Overall diversity and quantity of market goods somewhat higher in US.

Restaurants I don't know, I don't go out in the States, can't afford it.
 

shakahislop

Well-known member
I do think that in the US food has gotten much better the last 1-2 decades. I genuinely think Trader Joes is one of the best markets in the world. You can get very delicious, and often rather unique, premade/easy-prep meals, with often quite interesting or unconventional ingredients, for very cheap prices, with seasonal rotations and such. I don't think I've been to a grocery story in Europe that matches up to Trader Joes.
this is a bit like when mixed biscuits spends all night with a whiteboard and nescafe working out the perfect thing to say to wind up mr tea
 

sus

Moderator
What British grocery do you possibly choose in a matchup with Trader Joes. This is absurd.
 

sus

Moderator
If I could only pick ten institutions from the 21st century to preserve—in current form; in memory; in text or ice—TJs would be one of them.
 

shakahislop

Well-known member
one thing i noticed about sicily was that compared to last time i was there five years ago the african migrants had mostly gone. they were all over the place last time. time moves on and the issues of the day recede, and then no-one talks about them.
 

version

Well-known member
I thought one of the main reasons for American food being bad was because they put a load of shit in it that's illegal in the EU. They've a flipped safety procedure where you have to prove something's dangerous whereas in Europe you have to prove it's safe.
 

shakahislop

Well-known member
trying to work out how to say something about american food without it sounding like the reddit repeatadrome. it's not the worst in the world, there's loads of places which are worse, ecuador for example or uganda, places where the food is very basic. american food is distinctive and unique. the factory is everywhere, mass production, there's a very high tolerance for that. a preference for thin textures, slime, multiple things mixed together. a preference for salt and oil. not much interest in innate flavours and a preference for quantity. desserts are only sugar, there's no room for any other kind of taste, people want that to be very sweet.

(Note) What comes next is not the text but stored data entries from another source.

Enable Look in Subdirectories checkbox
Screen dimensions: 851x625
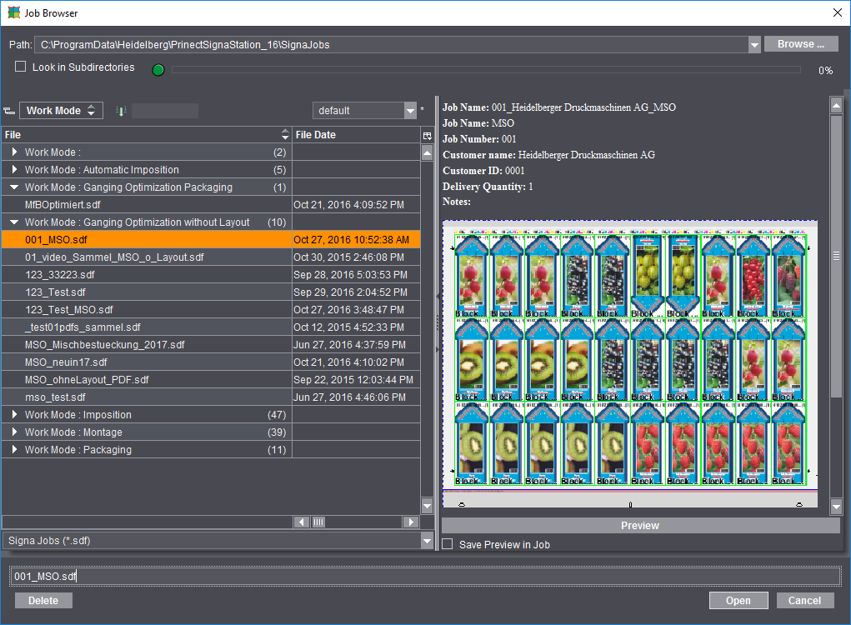21,68
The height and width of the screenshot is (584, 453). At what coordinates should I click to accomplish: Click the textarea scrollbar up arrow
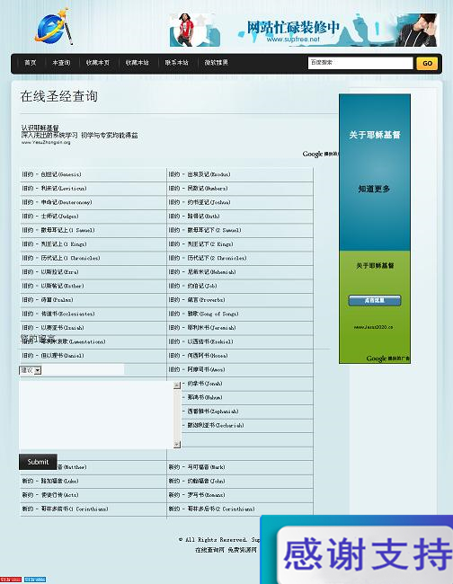[177, 385]
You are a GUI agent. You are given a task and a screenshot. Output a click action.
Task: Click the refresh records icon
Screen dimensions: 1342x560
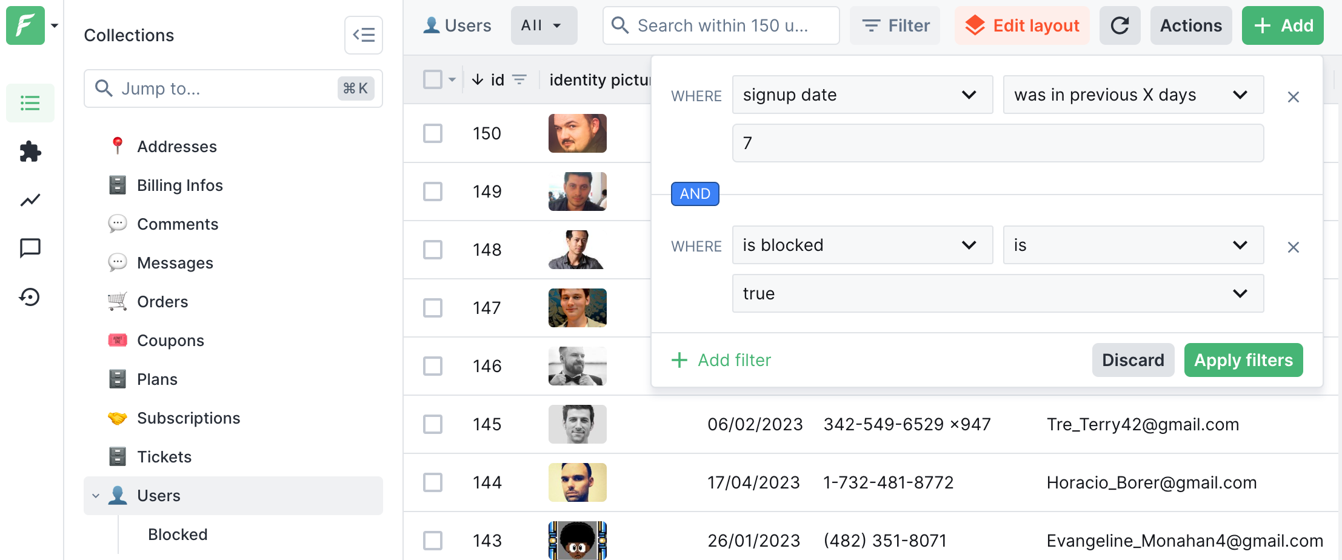point(1120,25)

a real and insane preference for innovation and novelty, not much respect for tradition. i've been tracking innovation in croissants for a few years now and america is relentless in its stretching of the meaning of the word. people talk about diversity of food in the US and it is true but almost all of it has been adapted to american tastes. you go to a lebanese place and it has the form of lebanese food but that's about it. the tastes are very different. i've never been to an afghan place that tastes like afghan food.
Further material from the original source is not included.